Entries for locating text and elements
>> BEGIN

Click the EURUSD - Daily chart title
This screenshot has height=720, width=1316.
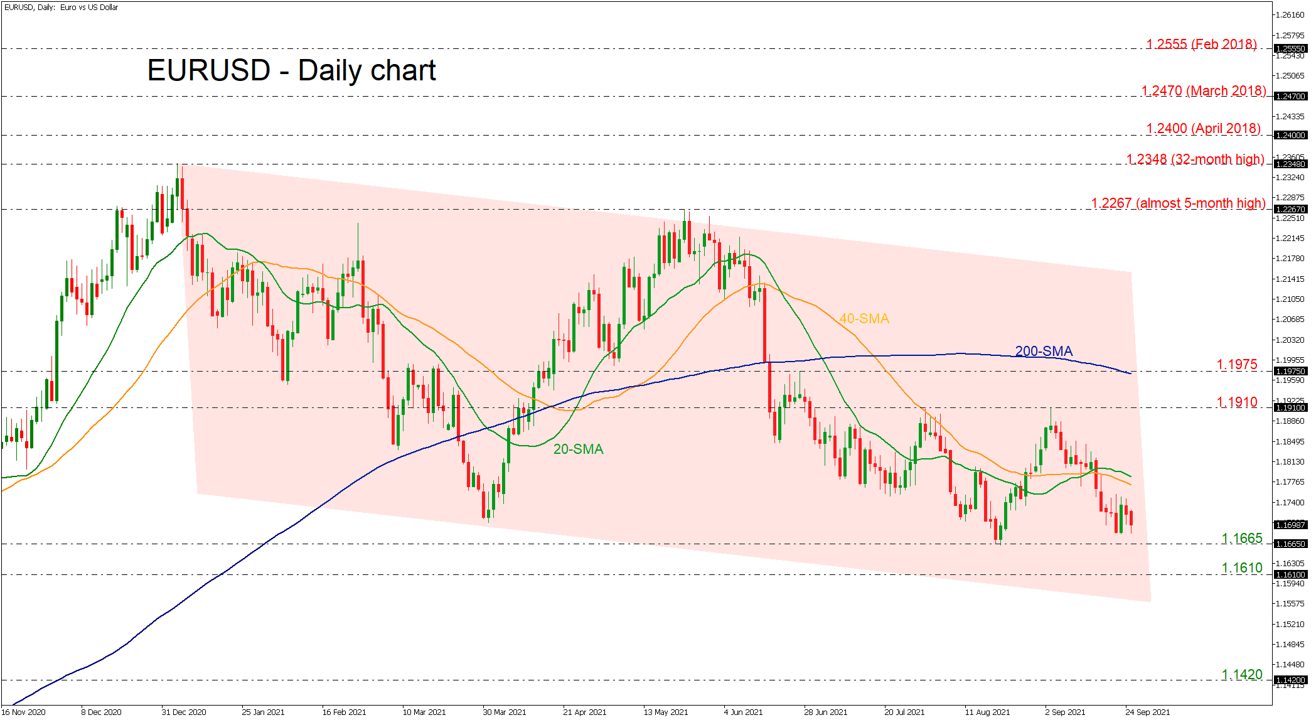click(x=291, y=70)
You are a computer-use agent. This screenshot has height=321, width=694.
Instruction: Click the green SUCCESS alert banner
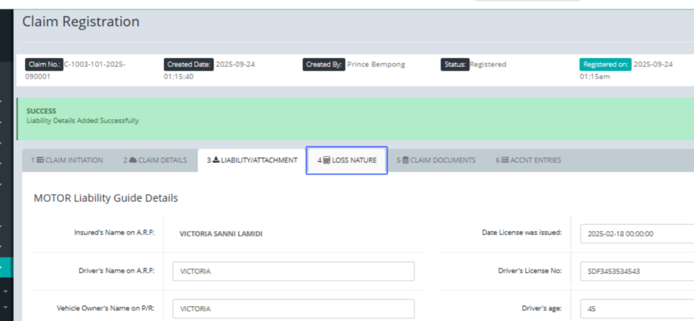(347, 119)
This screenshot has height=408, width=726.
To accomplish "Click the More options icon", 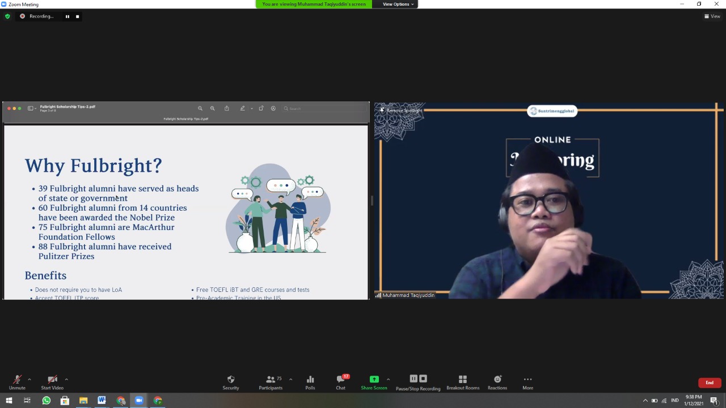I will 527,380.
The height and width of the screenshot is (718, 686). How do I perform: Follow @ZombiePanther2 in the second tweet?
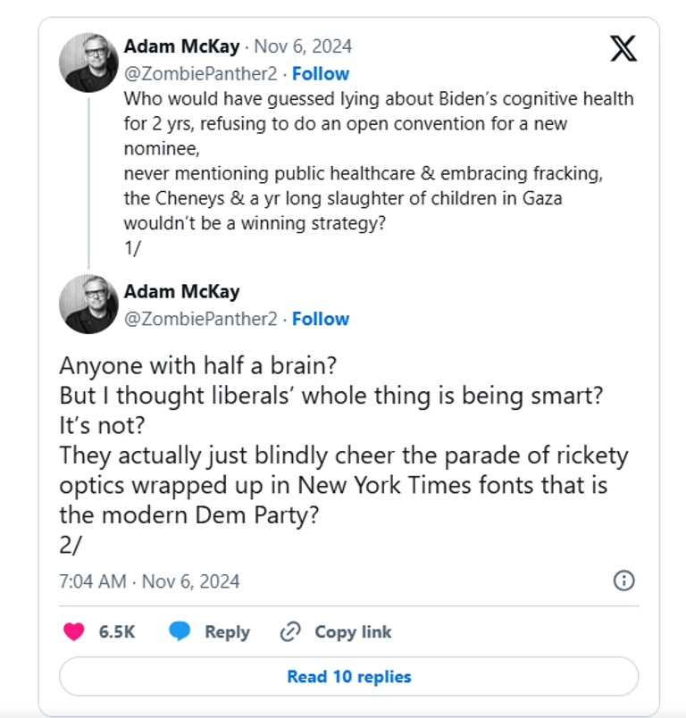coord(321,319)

>> END

Aim
Quote the lines from the one containing "The height and" through the end of the lines, including both. Leave the pictures out.

Response
The height and width of the screenshot is (718, 686). How do I perform: Follow @ZombiePanther2 in the second tweet?
coord(321,319)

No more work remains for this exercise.